Yang Jun, Liu Yan-Hong, Ma Shun-Chang, Wei Lin, Lin Rui-Sheng, Qi Jian-Fa, Hu Ye-Shuai, Yu Chun-Jiang
Department of Neurosurgery, Fuxing Hospital, Capital University of Medical Sciences, The Third Neurosurgical Department of Capital University of Medical Science, Beijing;
J Neurol Surg B Skull Base. 2012 Feb;73(1):54-63. doi: 10.1055/s-0032-1304557.
With the advent of microsurgery and surgical techniques, along with the improvement in neuroimaging techniques and the microanatomy in cadaver study, improvement in terms of surgical morbidity and mortality has been remarkable; however, controversy still exists regarding the optimal surgical strategies for giant petroclival meningiomas (GPMs). We report a study of clinical and radiological features as well as the surgical findings and outcomes for patients with GPM treated at our institution over the past 6 years. During a 6-year period (April 2004 to March 2010), 16 patients with GPM underwent surgery by subtemporal transtentorial petrosal apex approach during which electrophysiological monitoring of cranial nerves and brainstem function were reviewed. There were nine females and seven males with a mean age of 56.9 years (range from 32 to 78 years). The most frequent clinical manifestations were headache (93.7%) and dizziness (93.7%). Regions and directions of tumor extension include clivus, parasellar, and cavernous sinus, as well as compression of brainstem, and so on. The trochlear nerve was totally wrapped in nine cases (56.2%). The postoperative Karnofsky Performance Scale (KPS) score was 76.3 ± 13.1. Mean maximum diameter of the tumors on magnetic resonance imaging was 5.23 cm (range, 4.5 to 6.2 cm). Subtemporal transtentorial petrosalapex approach was performed in all 16 cases. Gross total resection was achieved in 14 cases (87.5%) and subtotal resection in 2 cases (12.5%) with no resultant mortality. Follow-up data were available for all 16 patients, with a mean follow-up period of 28.8 months (range from 4 to 69 months), of which 11 (68.75%) lived a normal life (KPS, 80-100). Our suggestion is that GPM could be completely resected by subtemporal transtentorial petrosalapex approach. The surgical strategy of GPM should be focused on survival and postoperative quality of life. Microneurosurgical technique plays a key role in tumor resection and preservation of nerve function. Intraoperative electrophysiological monitoring also contributes dramatically to the preservation of the nerve function. Complete resection of the tumor should be attempted at the first operation. Any remnant is treated by radiosurgery.
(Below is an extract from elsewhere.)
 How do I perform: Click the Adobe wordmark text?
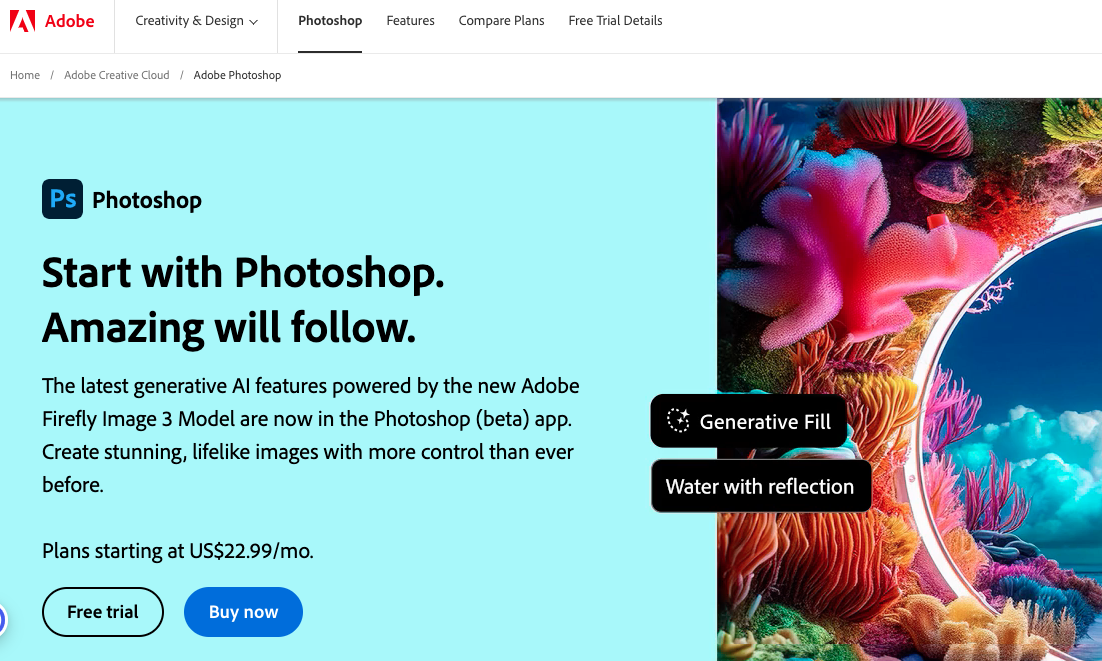click(70, 21)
随着显微外科手术和外科技术的出现,以及神经影像学技术的改进和尸体研究中显微解剖学的进步,手术发病率和死亡率方面有了显著改善;然而,对于巨大岩斜脑膜瘤(GPM)的最佳手术策略仍存在争议。我们报告了一项对过去6年在我们机构接受治疗的GPM患者的临床和放射学特征、手术发现及结果的研究。在6年期间(2004年4月至2010年3月),16例GPM患者通过颞下经小脑幕岩尖入路接受手术,术中对颅神经和脑干功能进行了电生理监测。其中女性9例,男性7例,平均年龄56.9岁(范围32至78岁)。最常见的临床表现为头痛(93.7%)和头晕(93.7%)。肿瘤扩展的区域和方向包括斜坡、鞍旁和海绵窦,以及脑干受压等。滑车神经在9例(56.2%)中被完全包裹。术后卡氏功能状态评分(KPS)为76.3±13.1。磁共振成像上肿瘤的平均最大直径为5.23 cm(范围4.5至6.2 cm)。16例均采用颞下经小脑幕岩尖入路。14例(87.5%)实现了肿瘤全切除,2例(12.5%)次全切除,无手术死亡。16例患者均有随访数据,平均随访期28.8个月(范围4至69个月),其中11例(68.75%)生活正常(KPS,80 - 100)。我们的建议是,GPM可通过颞下经小脑幕岩尖入路完全切除。GPM的手术策略应侧重于生存和术后生活质量。显微神经外科技术在肿瘤切除和神经功能保留中起关键作用。术中电生理监测对神经功能的保留也有很大贡献。应在首次手术时尝试完全切除肿瘤。任何残留部分采用放射外科治疗。